▸ **Exercise objective**:
Omitting all images, transcribe the entries word for word.

Stored data:
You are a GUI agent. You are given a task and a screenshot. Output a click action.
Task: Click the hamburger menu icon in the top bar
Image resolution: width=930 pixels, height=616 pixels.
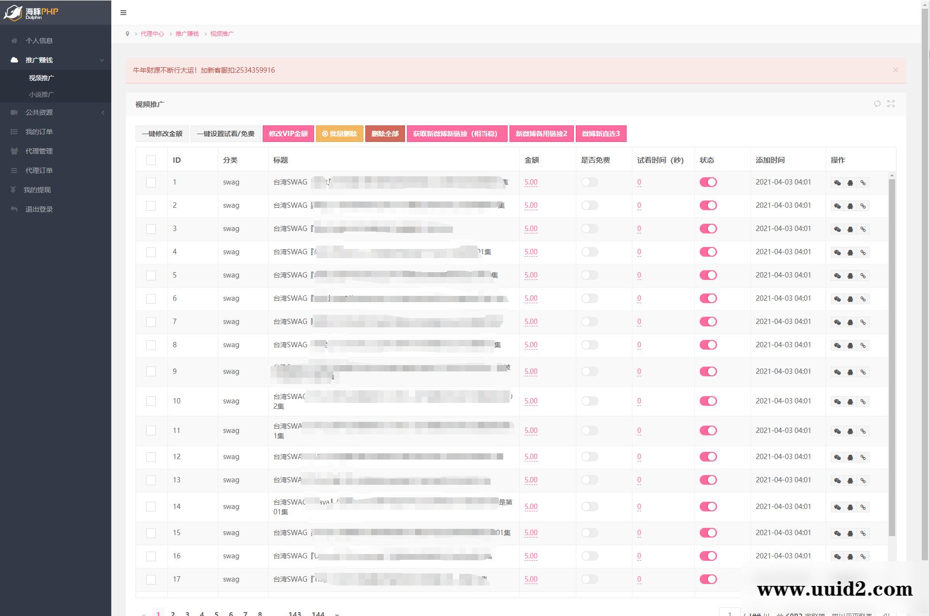point(123,13)
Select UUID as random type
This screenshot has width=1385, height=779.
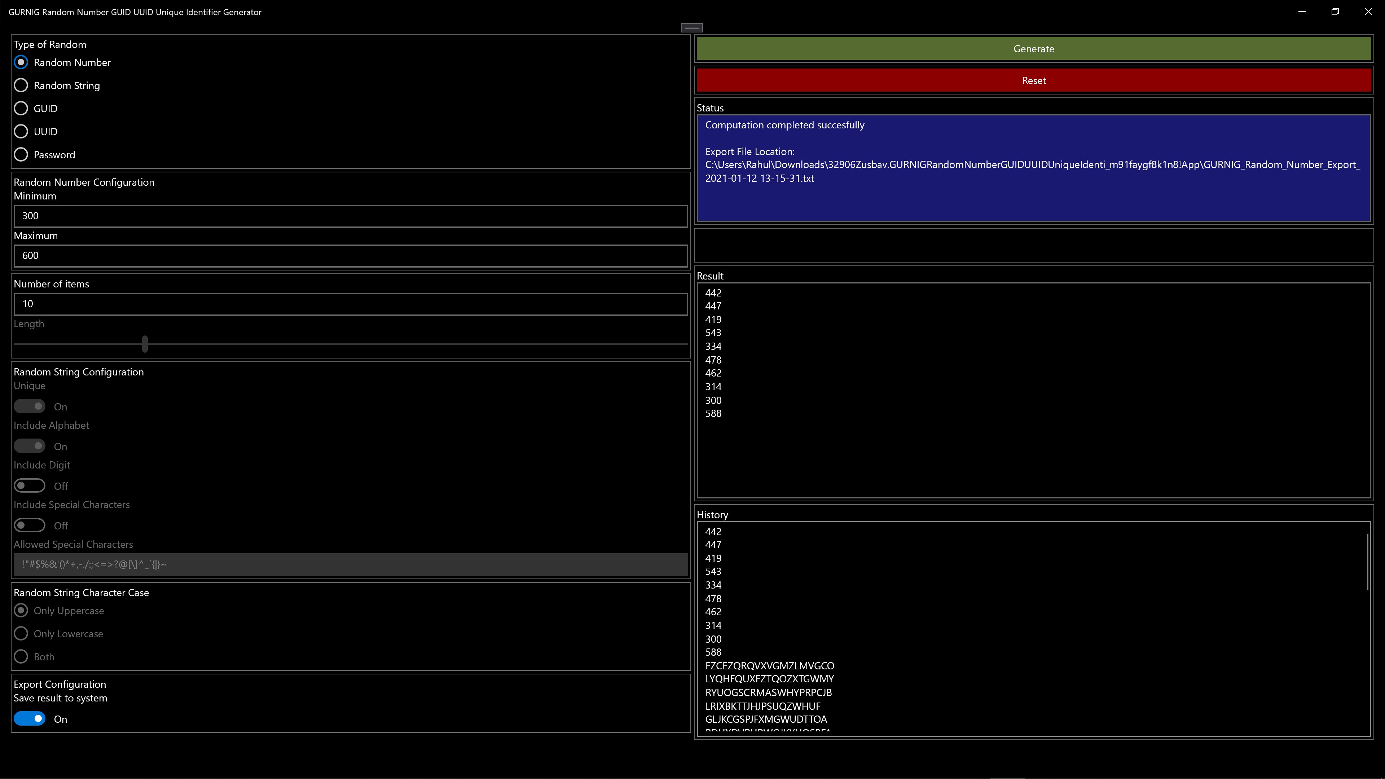click(x=21, y=132)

▸ **Exercise result**:
You are a GUI agent. You are given a task and a screenshot. Output a click action.
Task: Click the hamburger menu icon in the top bar
Image resolution: width=930 pixels, height=616 pixels.
point(123,13)
Select UUID as random type
This screenshot has width=1385, height=779.
click(x=21, y=132)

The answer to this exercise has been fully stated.